“夏老師可不可以不走!最喜歡夏老師了!”
羅奎整張臉如同菊花一般笑開,說道:“這位同學說的話我很贊同,最喜歡夏老師——啊哈哈,開玩笑,當然不是這句話,而是想讓夏老師看比賽!對不對?”
羅奎對於自己那一句拙劣的笑話很得意似的,笑個不停。
我哼了一聲道:“就算如此,現在比賽看來也會有一陣纔開始,夏老師先回辦公室休息,等會我再叫她好了。”

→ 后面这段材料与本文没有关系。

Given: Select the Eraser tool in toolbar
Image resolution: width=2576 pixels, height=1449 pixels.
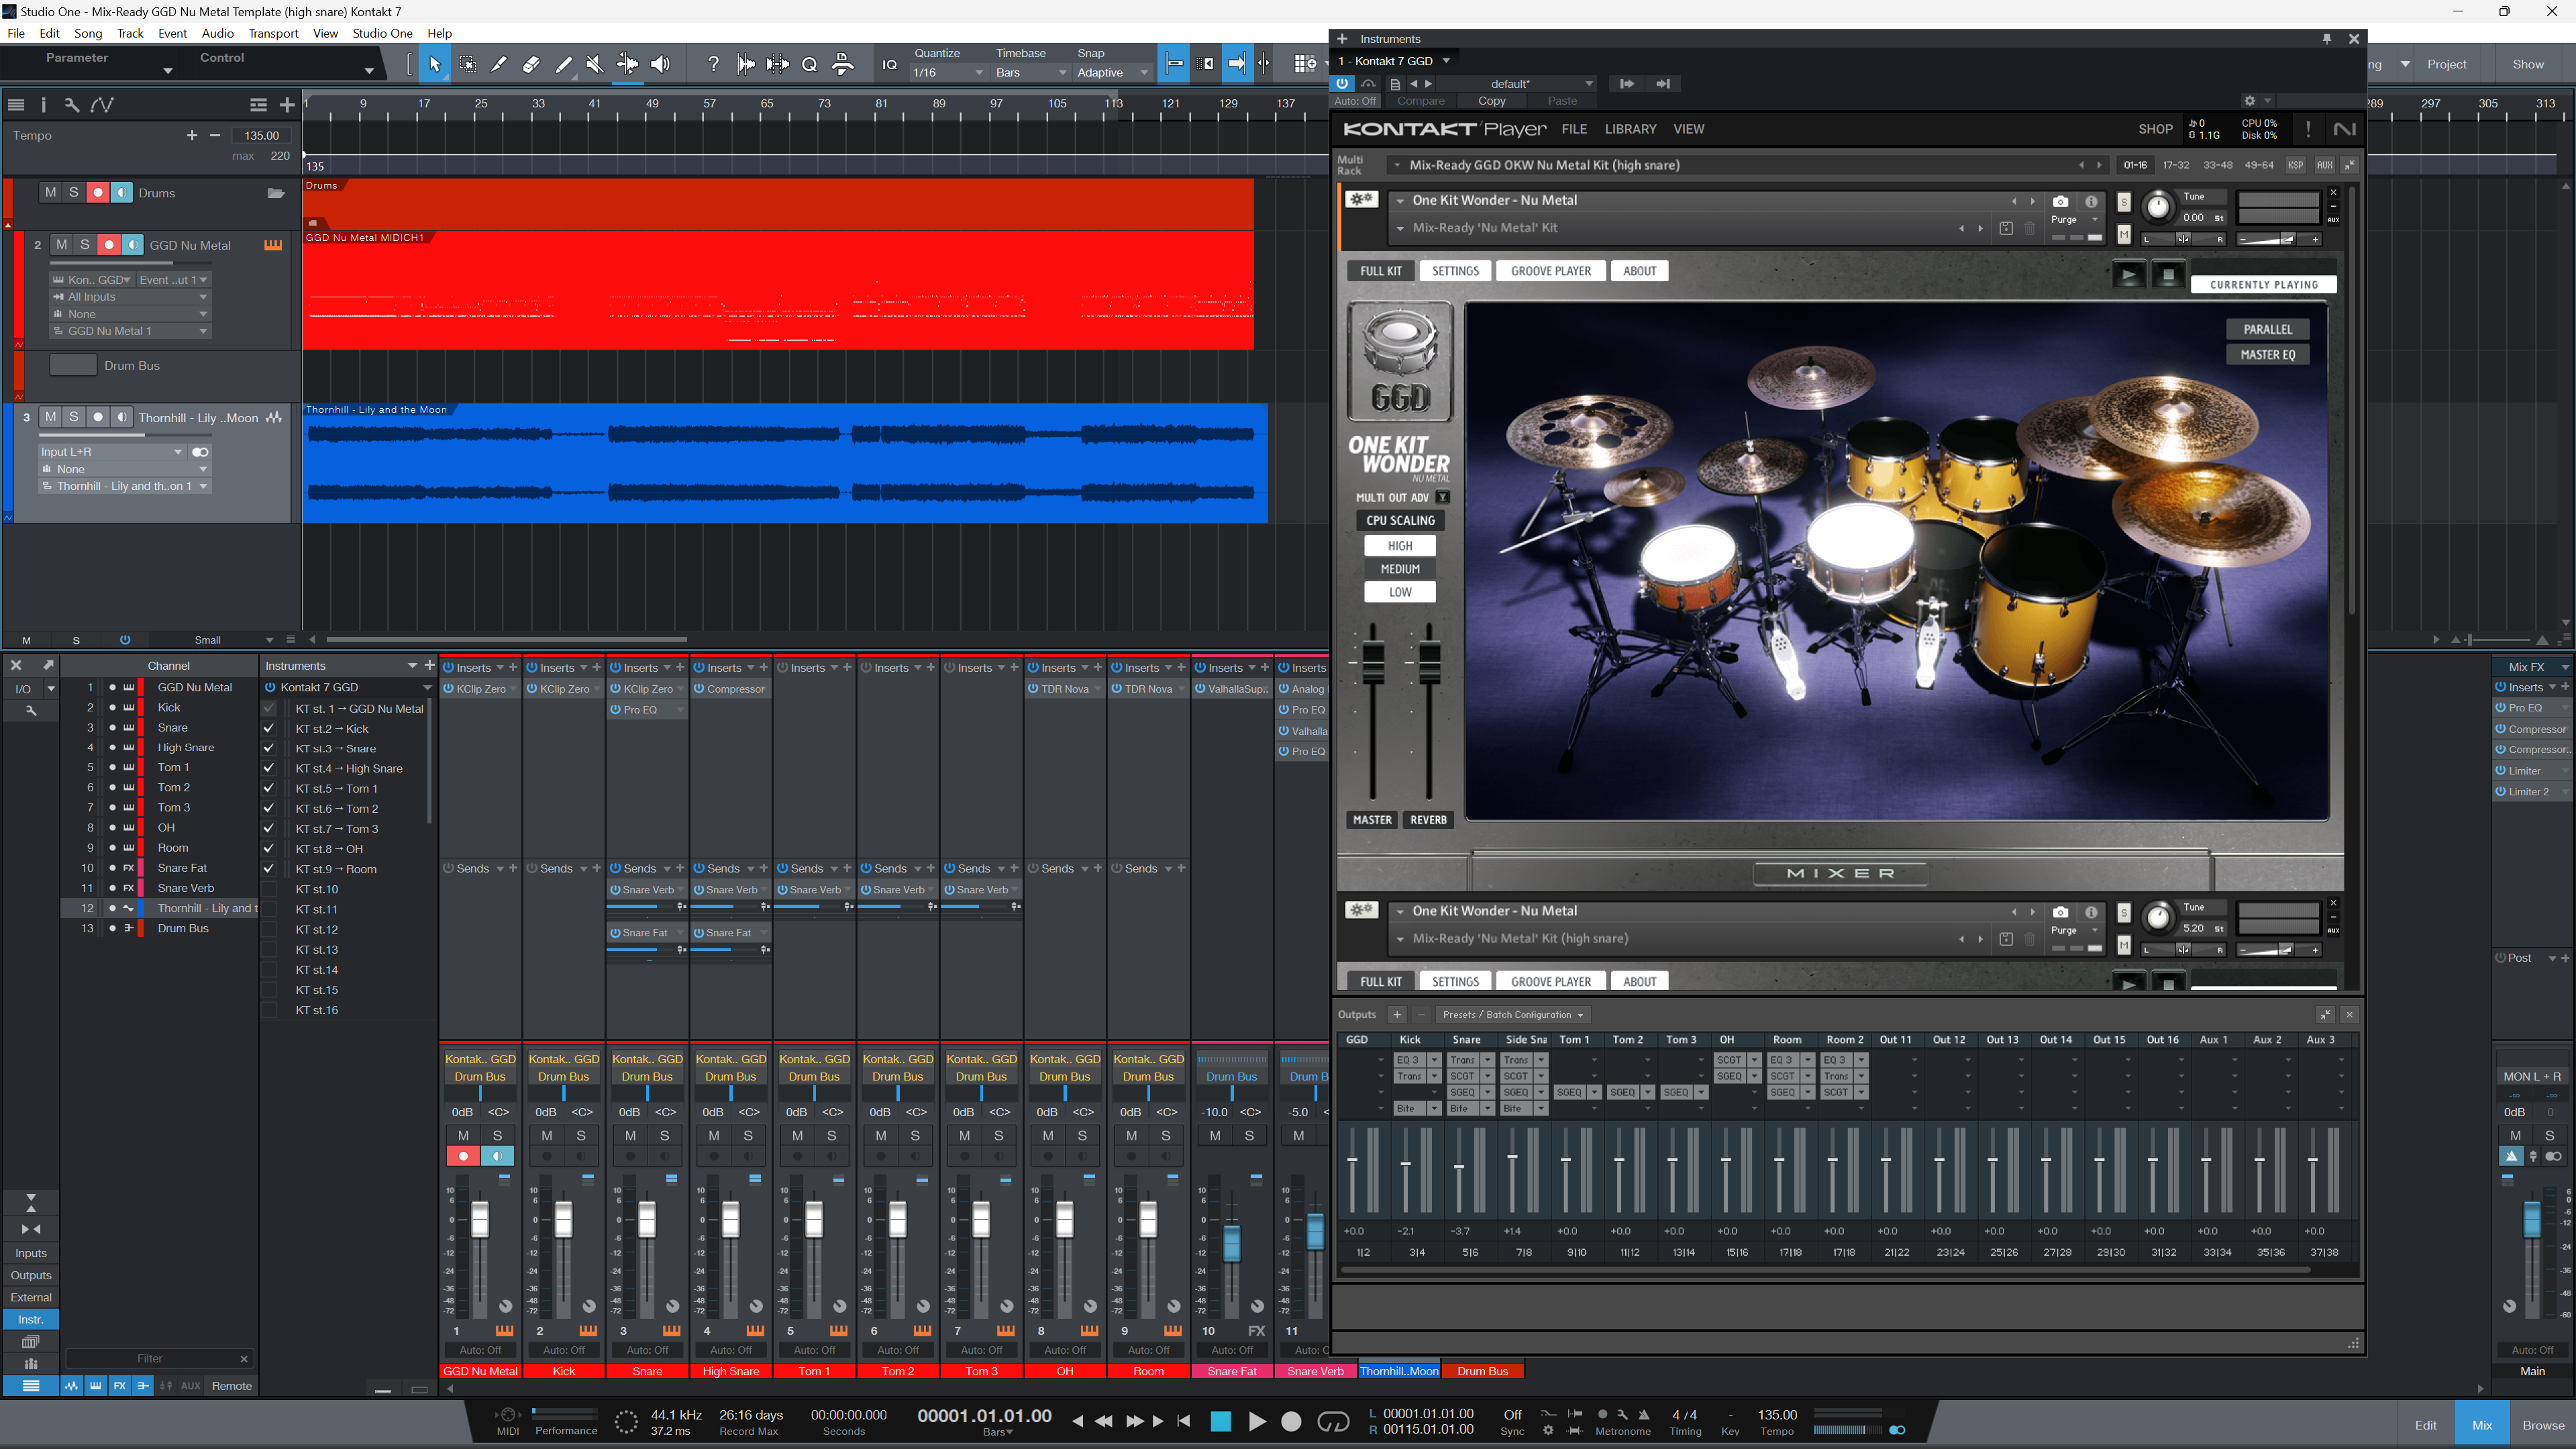Looking at the screenshot, I should pyautogui.click(x=531, y=64).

羅奎臉色一怒,看來他也終於感覺到了我至始至終都在和他作對。
“孟老師,你這句話說的有些不講理啊。”
我眉頭一挑道:“怎麼不講理了?就算夏老師是要看比賽,現在比賽都在某人口中所說的熱身下,半天不開始,那去休息一下又怎麼了?”
“哼哼,”羅奎一時無語,哼哼唧唧道,“那、那,喂!你們這羣小子熱身好了沒有!大家都等你好久了!熱身好了就趕緊給我上場!”
羅奎呵斥完了班上的同學後,轉頭看我,說道:“怎麼樣,孟老師,現在滿意了嗎?”
我只好將目光投向夏影,希望她現在如往常一樣,不給任何人面子,只是淡淡地一句:“無聊。”然後就撤身離去。
但夏影並沒有如此做,而是破天荒地對上場的男生們,輕輕道:“好好打,把他們打的落花流水。”
“嗯!”
整個男生隊伍,除了關鎮宇一如既往的臉色平靜以外,其他的男生如同被加持了戰爭女神的光環一樣,一個個雄赳赳氣昂昂的上了賽場。
“夏老師這句話就說的不對了呀,這所謂友誼訓練賽,當然是友誼第一,比賽第二啦,不只是同學們促進友誼,咱們老師也要互相促進友誼嘛,你說對不對?”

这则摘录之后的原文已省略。